Stated exercise A »
From the Keras notes, write out word for word the passage between "model.add(layers.Dense(10,activation='softmax'))" and "model.summary()", inclusive.
Stated exercise B »
According to the Keras notes, which of the three model-building APIs is the most commonly used?

-- START OF Page extract --

# Working With Keras: Deep dive

Three different APIs for building models in Keras:
* Sequential Model: most approachable, basically a Python list. limited to simple stacks of layers
* Functional API: focuses on graph-like model architectures. Represents a nice mid-point between usability and flexibility, most commonly used model-building API.
* Model subclassing: low-level option where you write everything from scratch. Ideal if want full control over everything. However, won't get acess to many built-in Keras features, more error-prone.

![image.png](attachment:image.png)

## The Sequential Model

Simplest way to build Keras model

In [1]:
from tensorflow import keras
from keras import layers

model = keras.Sequential([
    layers.Dense(64, activation='relu'),
    layers.Dense(10, activation='softmax')
])

Possible to build the same model incrementally using add()

In [2]:
model = keras.Sequential()
model.add(layers.Dense(64,activation='relu'))
model.add(layers.Dense(10,activation='softmax'))

Layers only get built when are called the first time, this is because the shape of the layers' weights depends on the shape of their input: until the input shape is known, they can't be created.
The preceding Sequential model does not have any weights until you call it on some data, or call its build() method with an input shape

In [3]:
model.weights

ValueError: Weights for model sequential_1 have not yet been created. Weights are created when the Model is first called on inputs or `build()` is called with an `input_shape`.

In [4]:
model.build((None,3))
model.summary()

Model: "sequential_1"

-- END OF Page extract --
-- START OF Source data --

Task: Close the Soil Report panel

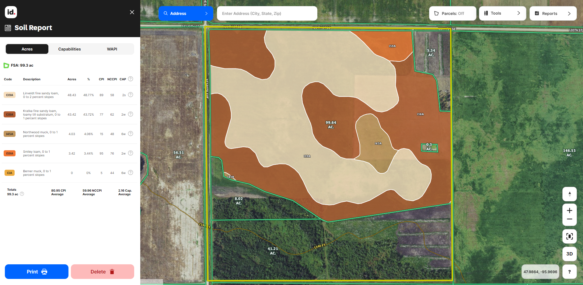Action: 132,12
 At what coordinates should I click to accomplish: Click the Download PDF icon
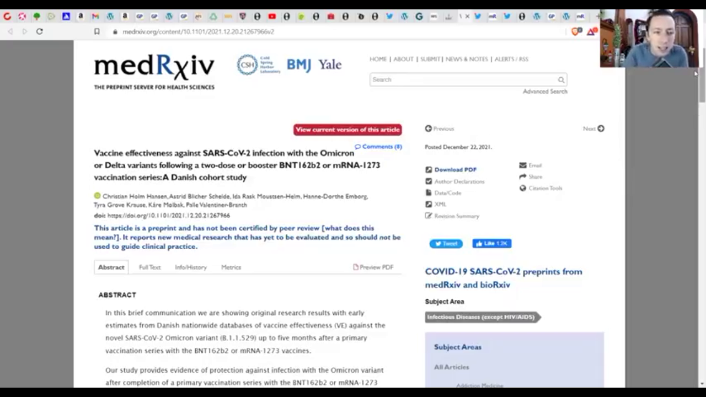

-- END OF Source data --

Task response A »
model.add(layers.Dense(10,activation='softmax'))

Layers only get built when are called the first time, this is because the shape of the layers' weights depends on the shape of their input: until the input shape is known, they can't be created.
The preceding Sequential model does not have any weights until you call it on some data, or call its build() method with an input shape

In [3]:
model.weights

ValueError: Weights for model sequential_1 have not yet been created. Weights are created when the Model is first called on inputs or `build()` is called with an `input_shape`.

In [4]:
model.build((None,3))
model.summary()

Task response B »
The Functional API.